Repeat every line of the data below, swapping "Locate an element on the screen" for "Find an element on the screen" wherever it appears and leaving everything else unchanged.

────────────────

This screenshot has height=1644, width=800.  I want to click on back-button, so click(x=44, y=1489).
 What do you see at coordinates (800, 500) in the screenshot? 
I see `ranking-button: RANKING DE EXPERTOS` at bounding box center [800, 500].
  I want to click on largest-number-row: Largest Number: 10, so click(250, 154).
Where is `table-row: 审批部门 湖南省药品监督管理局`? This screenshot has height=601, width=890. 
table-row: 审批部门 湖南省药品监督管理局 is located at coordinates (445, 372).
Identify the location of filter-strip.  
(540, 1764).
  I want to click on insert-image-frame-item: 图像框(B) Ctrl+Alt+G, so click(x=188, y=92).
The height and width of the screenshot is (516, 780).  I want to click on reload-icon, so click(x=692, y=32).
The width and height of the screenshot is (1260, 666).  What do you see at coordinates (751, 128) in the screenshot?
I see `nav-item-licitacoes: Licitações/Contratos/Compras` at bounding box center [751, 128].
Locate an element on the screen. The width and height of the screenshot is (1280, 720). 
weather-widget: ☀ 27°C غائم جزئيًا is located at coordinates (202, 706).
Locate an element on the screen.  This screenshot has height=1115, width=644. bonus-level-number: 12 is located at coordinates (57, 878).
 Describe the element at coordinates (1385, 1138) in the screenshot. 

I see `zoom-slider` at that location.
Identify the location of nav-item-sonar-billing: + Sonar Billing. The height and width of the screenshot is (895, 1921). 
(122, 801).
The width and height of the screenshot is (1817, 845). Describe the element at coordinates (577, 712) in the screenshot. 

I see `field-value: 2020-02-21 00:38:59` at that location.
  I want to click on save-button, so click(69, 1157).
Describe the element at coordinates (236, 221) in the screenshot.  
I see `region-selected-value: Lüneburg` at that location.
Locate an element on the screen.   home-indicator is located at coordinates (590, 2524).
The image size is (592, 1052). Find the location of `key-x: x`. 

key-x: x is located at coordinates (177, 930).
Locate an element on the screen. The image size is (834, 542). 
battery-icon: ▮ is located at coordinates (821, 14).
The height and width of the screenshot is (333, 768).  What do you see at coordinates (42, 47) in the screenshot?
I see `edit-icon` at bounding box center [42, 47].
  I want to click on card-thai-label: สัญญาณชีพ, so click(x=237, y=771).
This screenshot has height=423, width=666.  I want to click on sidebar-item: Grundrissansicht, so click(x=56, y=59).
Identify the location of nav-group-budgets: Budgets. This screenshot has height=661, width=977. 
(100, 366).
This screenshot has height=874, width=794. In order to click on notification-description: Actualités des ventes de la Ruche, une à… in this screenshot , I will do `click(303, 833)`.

────────────────

## Answer section
This screenshot has height=1644, width=800.  I want to click on back-button, so click(x=44, y=1489).
 What do you see at coordinates (800, 500) in the screenshot? 
I see `ranking-button: RANKING DE EXPERTOS` at bounding box center [800, 500].
  I want to click on largest-number-row: Largest Number: 10, so click(250, 154).
Where is `table-row: 审批部门 湖南省药品监督管理局`? This screenshot has height=601, width=890. 
table-row: 审批部门 湖南省药品监督管理局 is located at coordinates (445, 372).
Identify the location of filter-strip.  
(540, 1764).
  I want to click on insert-image-frame-item: 图像框(B) Ctrl+Alt+G, so click(x=188, y=92).
The height and width of the screenshot is (516, 780).  I want to click on reload-icon, so click(x=692, y=32).
The width and height of the screenshot is (1260, 666).  What do you see at coordinates (751, 128) in the screenshot?
I see `nav-item-licitacoes: Licitações/Contratos/Compras` at bounding box center [751, 128].
Find an element on the screen. The width and height of the screenshot is (1280, 720). 
weather-widget: ☀ 27°C غائم جزئيًا is located at coordinates (202, 706).
Find an element on the screen.  This screenshot has height=1115, width=644. bonus-level-number: 12 is located at coordinates (57, 878).
 Describe the element at coordinates (1385, 1138) in the screenshot. 

I see `zoom-slider` at that location.
Identify the location of nav-item-sonar-billing: + Sonar Billing. The height and width of the screenshot is (895, 1921). 
(122, 801).
The width and height of the screenshot is (1817, 845). Describe the element at coordinates (577, 712) in the screenshot. 

I see `field-value: 2020-02-21 00:38:59` at that location.
  I want to click on save-button, so click(69, 1157).
Describe the element at coordinates (236, 221) in the screenshot.  
I see `region-selected-value: Lüneburg` at that location.
Find an element on the screen.   home-indicator is located at coordinates (590, 2524).
The image size is (592, 1052). Find the location of `key-x: x`. 

key-x: x is located at coordinates (177, 930).
Find an element on the screen. The image size is (834, 542). 
battery-icon: ▮ is located at coordinates (821, 14).
The height and width of the screenshot is (333, 768).  What do you see at coordinates (42, 47) in the screenshot?
I see `edit-icon` at bounding box center [42, 47].
  I want to click on card-thai-label: สัญญาณชีพ, so click(x=237, y=771).
This screenshot has height=423, width=666.  I want to click on sidebar-item: Grundrissansicht, so click(x=56, y=59).
Identify the location of nav-group-budgets: Budgets. This screenshot has height=661, width=977. 
(100, 366).
This screenshot has height=874, width=794. In order to click on notification-description: Actualités des ventes de la Ruche, une à… in this screenshot , I will do `click(303, 833)`.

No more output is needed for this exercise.